Maintenant l’équipe est prévenue si quelque chose se passe mal sur la plateforme de déploiement continu.

Vanilla Jenkins vs Blue Ocean

Voici la représentation des pipelines sous Jenkins. J’ai été très surprise au début, j’avais vu passer des tweet beaucoup plus vendeur que ça :

En fait il existe un plugin « Blue ocean » qui permet de changer complètement l’interface graphique de Jenkins. Je l’ai testé et c’est beaucoup plus esthétique

Par contre je n’ai pas trouvé de fonctionnalités supplémentaires, du coup c’est très rare que je l’utilise pour l’instant.

Les trucs auxquels je n’avais pas pensé

Une fois la livraison continue mise en place, ainsi que le passage des micro benchs à chaque merge de master, il n’est plus possible de modifier des choses ou ajouter des choses dans la pipeline sans casser le build pour toute l’équipe. Je me suis vite rendue compte qu’en fait la plateforme actuelle était une “production” pour l’équipe et qu’il me fallait une seconde plateforme iso de test.

Autre chose évidente à laquelle je n’avais pas pensé c’est que comme tout est lancé en local de la VM, il ne faut pas qu’il y ai 2 builds en même temps, sinon on peut se retrouver a voir un redémarrage de l’application au milieu des tests Gatling. La solution est assez simple, il suffit de cocher la case “Do not allow concurrent build”.

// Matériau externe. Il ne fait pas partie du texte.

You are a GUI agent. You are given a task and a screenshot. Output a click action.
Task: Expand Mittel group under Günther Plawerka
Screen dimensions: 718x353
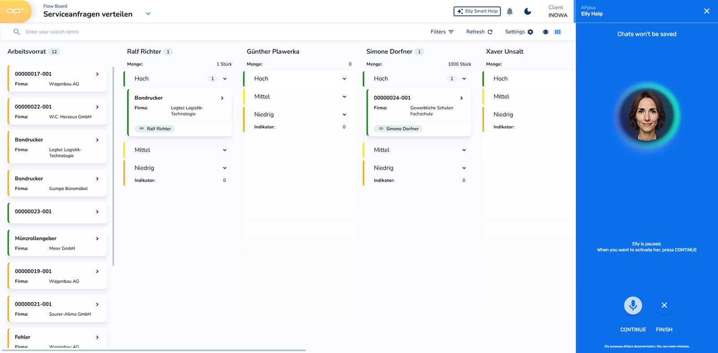344,96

Enfin dernière chose, lancer tous les services, le Jenkins et la base de données même peu remplie sur une seule et même machine demande quand même pas mal de puissance. Mes premiers essais ont été réalisé sur un VM de taille “normale” (8Go RAM + 2 cpu / 2 GHz) mais c’était un peu limite. Après migration sur une VM plus “grosse” (16Go RAM + 4 cpu / 2 GHz) la plateforme est devenue beaucoup plus stable et le temps complet (du build jusqu’à la fin des tests Gatling) a été divisé par 2 !

Pour aller plus loin

Pour l’instant les tests de performances sont lancés et les résultats ainsi que la tendance sont consultable. Il manque encore l’étape d’alerte en cas de régression de performances: soit un message sur mattermost, soit carrément un fail du build. Gatling permet de créer des scénarios fonctionnels et de configurer des seuils de temps de réponse à ne pas dépasser donc ça devrait pouvoir se faire assez facilement. Comme les services vitaux de l’application ne sont pas encore identifiés, il n’est pas encore possible de configurer les seuils pour l’instant.

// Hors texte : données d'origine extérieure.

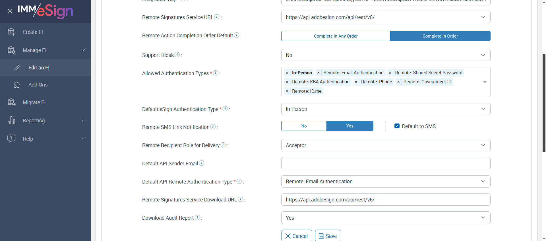This screenshot has height=241, width=546.
Task: Open Remote Recipient Role for Delivery dropdown
Action: point(386,145)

Dans un monde idéal, il faudrait que les tests de non régression de performance soient passés avant la validation de la merge request. Mais ça demande beaucoup plus d’effort de mise en place: ça voudrait dire que pour toutes les branches il faut lancer les services et passer les tests Gatling. Rien n’est impossible mais l’effort de mise en place et de maintenance est beaucoup plus élevé.

Il y a une nouvelle fonctionnalité toute neuve que je n’ai pas encore testé: la parallélisation des tâches. Dans le cas ou tout est lancé sur une seule VM, je ne suis pas sûre que ça fasse gagner beaucoup de temps: la compilation java par exemple consomme une grande quantité de CPU, donc paralléliser la compilation sur une seule et même machine ne permettrait pas de gagner du temps. Par contre sur une infrastructure de Jenkins beaucoup plus évoluée, avec un pool de runners (machines ne faisant qu’exécuter les jobs, l’orchestration restant maîtrisée par le Jenkins maître) le parallélisme a plus de sens.

Merci d’avoir lu jusqu’ici, et bon tests !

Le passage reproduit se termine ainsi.